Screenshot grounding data
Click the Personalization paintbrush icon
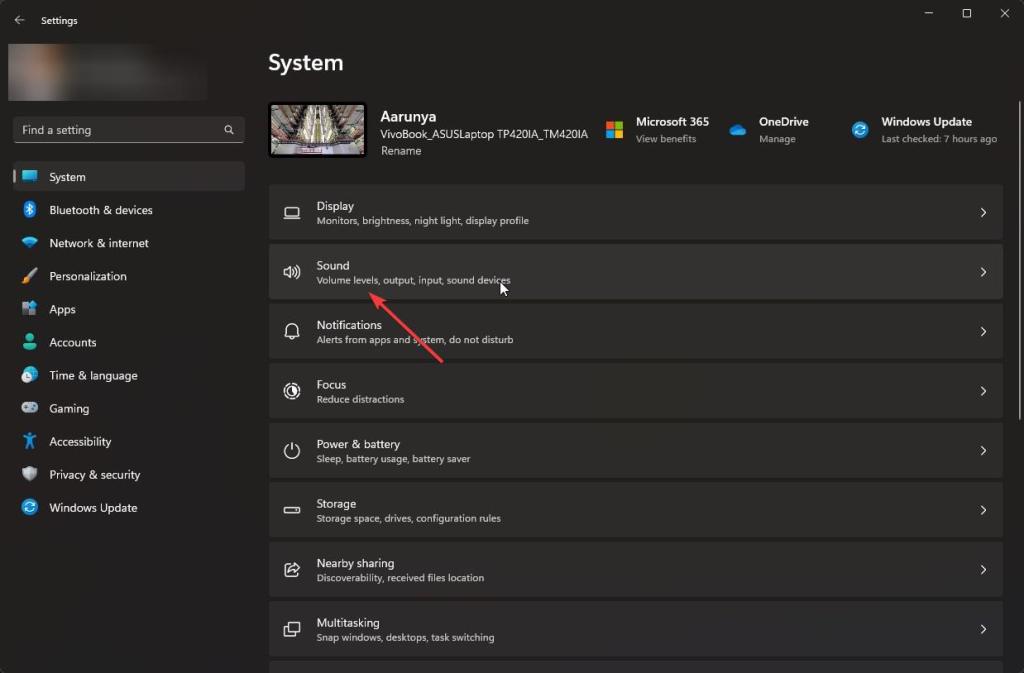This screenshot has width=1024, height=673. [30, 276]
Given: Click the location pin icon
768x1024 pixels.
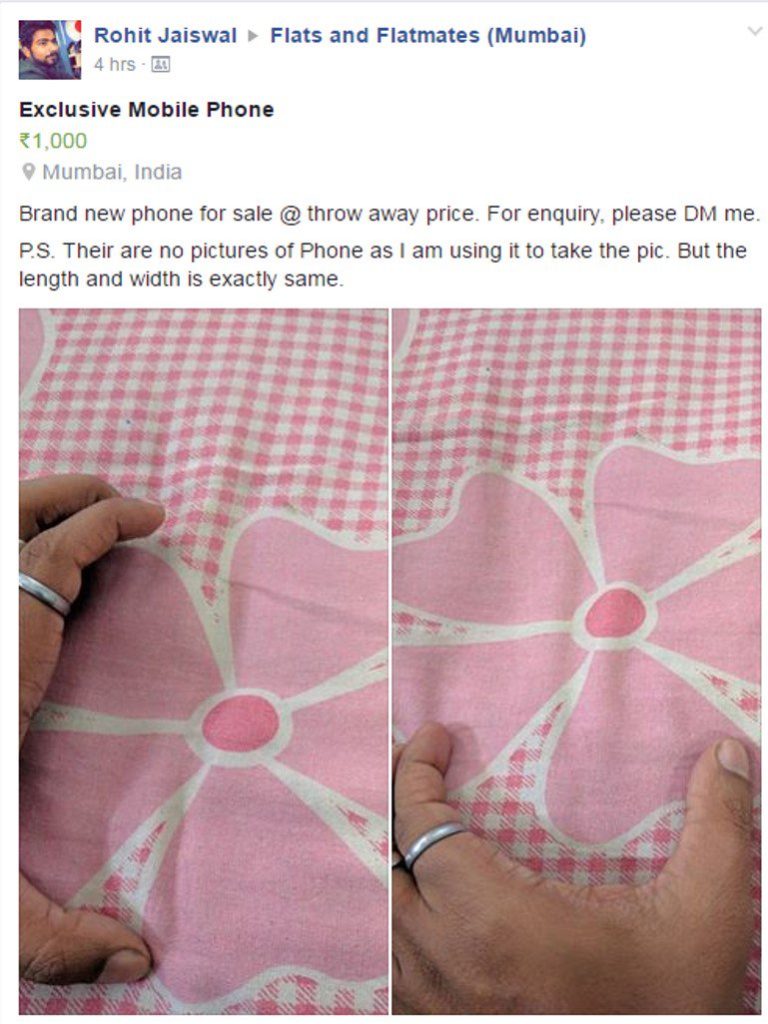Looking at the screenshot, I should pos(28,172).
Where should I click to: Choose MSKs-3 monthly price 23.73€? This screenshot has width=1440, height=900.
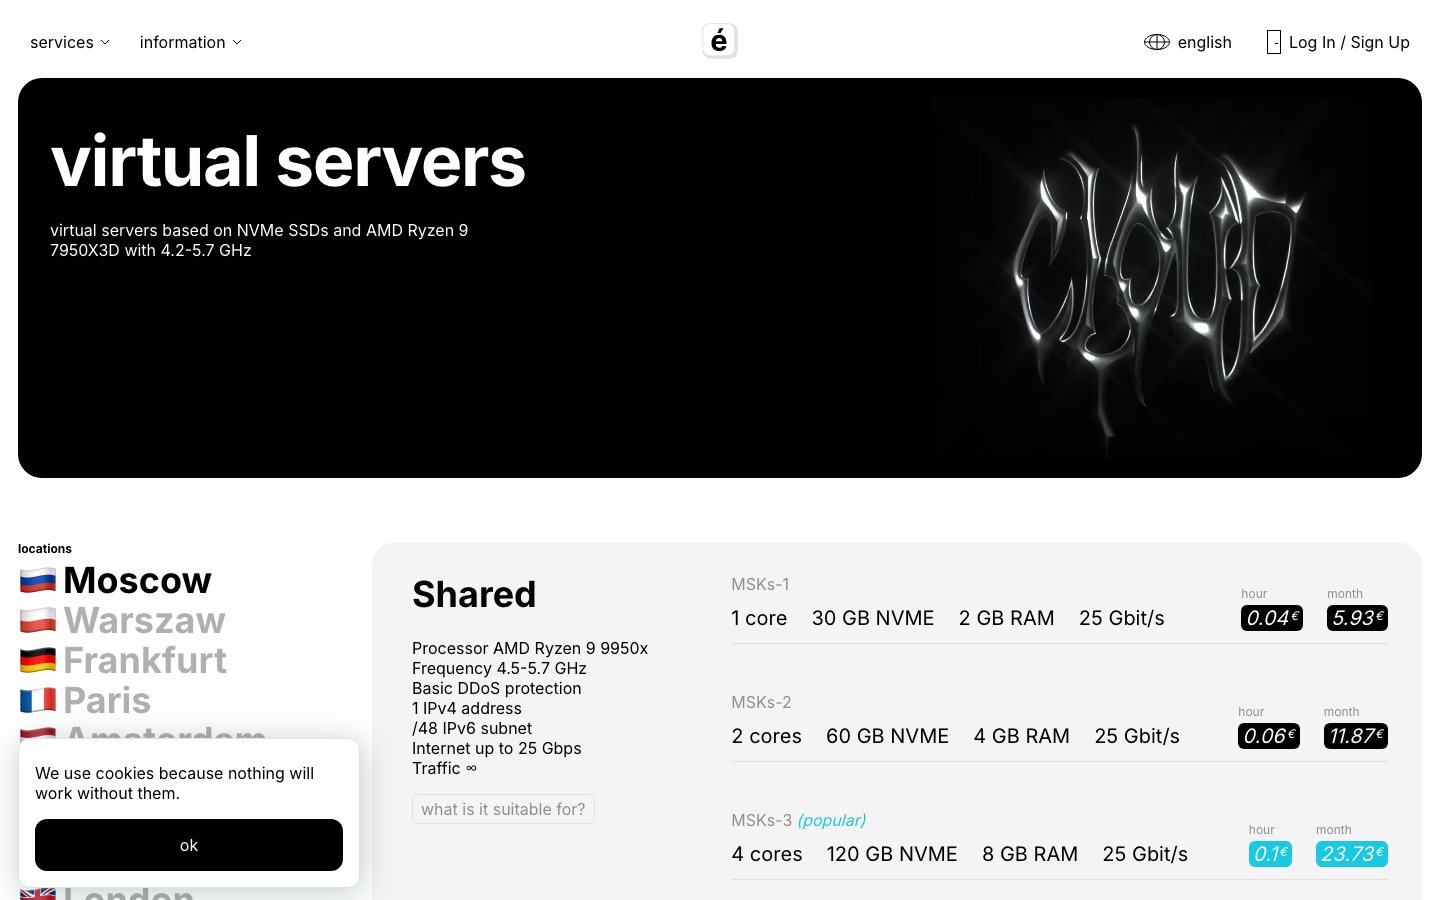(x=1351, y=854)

## PROBLEM DESCRIPTION
Return the data exactly as it stands, minus the pictures.

## THE COMPLETED TASK
Click the Personalization paintbrush icon
This screenshot has width=1024, height=673. [30, 276]
Given: Click the location pin icon
768x1024 pixels.
Looking at the screenshot, I should pos(28,172).
Where should I click to: Choose MSKs-3 monthly price 23.73€? This screenshot has width=1440, height=900.
(x=1351, y=854)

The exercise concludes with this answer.